Cam followers 58, 60 may be a bearing with a hardened exterior
surface by way of non-limiting example.
[0022] In one or more arrangements, press system 20 may include a
drive system 70 operable to drive movement of drive arms 24 along
the X-axis. Drive system 70 may include a gear assembly 72
operatively connected to an input member 74 and to drive arms 24.

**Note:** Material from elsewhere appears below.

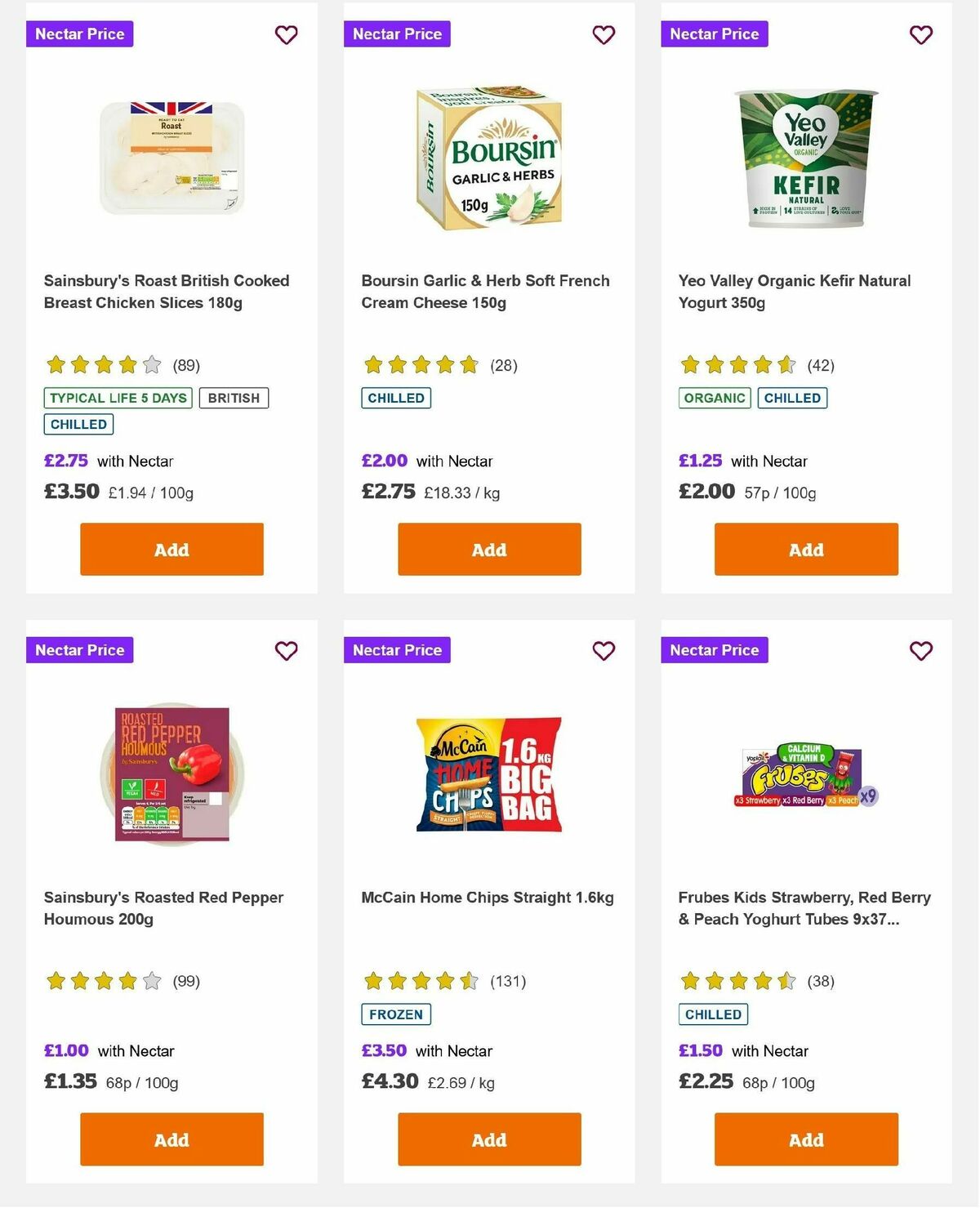
Task: Click the FROZEN tag under McCain chips
Action: (x=396, y=1014)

For example, gear assembly 72 may include an input gear 76 coupled
to input member 74 and engaged with a reduction gear 78 which may
be coupled to a drive gear 80 which may be engaged with both racks
30. Input gear 76 and input member 74 may be locked together such
that they both rotate in unison. For example, input member 74 may
be keyed into input gear 76 such that relative rotation is
prevented and rotation of input member 74 drives rotation of input
gear 76. Reduction gear 78 and drive gear 80 may be locked together
such that they both rotate in unison. For example, reduction gear
78 and drive gear 80 may be fixedly attached or keyed to one
another such that relative rotation is prevented and rotation of
reduction gear 78 drives rotation of drive gear 80. In this manner,
rotation of input member 74 in a first rotational direction drives
movement of drive arms 74 in a first motion toward one another
along the X-axis and rotation of input member 74 in a second
rotational direction, opposite the first rotational direction,
drives movement of drive arms 74 in a second motion away from one
another along the X-axis. Thus, the distance D between yokes 22 may
be altered by rotation of input member 74 and work pieces may be
press-fit together.
[0023] In one or more arrangements, input gear 76, reduction gear
78 and drive gear 80 each has a plurality of teeth around its
perimeter. The number of teeth of each gear 76, 78, 80 and the
number of teeth per inch on rack 30 control the rate of linear
movement of drive arms 24 as a function of the rotation of input
member 74. Input member 74, as discussed below, may be rotated with
a nut runner. The press-fitting of the work pieces together with
press system 20 may be controlled by the gear ratio between input
gear 76 and reduction gear 78, the number of teeth on drive gear 80
and the number of teeth per inch on racks 30 and may allow for
greater resolution of the press-fitting operation. For example, a
gear ratio of less than 1:1 may allow for multiple revolutions of
input member 74 for each increment of linear movement of drive arms
24. The greater the resolution, the greater the control over the
movement of the drive arms 24 and the more precisely the work
pieces may be moved relative to one another by drive arms 24. The
greater resolution, however, may result in less input torque
feedback. Input torque feedback may be beneficial in evaluating the
force imparted in the press-fitting operation and the occurrence of
a change in force required for further linear movement of drive
arms 24. For example, the work pieces may include a snap ring or
other positive engagement feature that engages when a predetermined
relative position between the work pieces occurs. The positive
engagement may result in an increase in resistance to further
relative movement and may correspond to a fully press-fit
engagement between the work pieces. Detection of the increase in
input torque may be indicative of the completion of the
press-fitting operation and serve as a signal to stop further
movement of drive arms 24 toward one another. Rapid detection of
the increased input torque may inhibit or prevent over compression
of the work pieces together by allowing the nut runner operation to
be ceased more quickly. Thus, it may be advantageous to provide a
balance between resolution and input torque change detection.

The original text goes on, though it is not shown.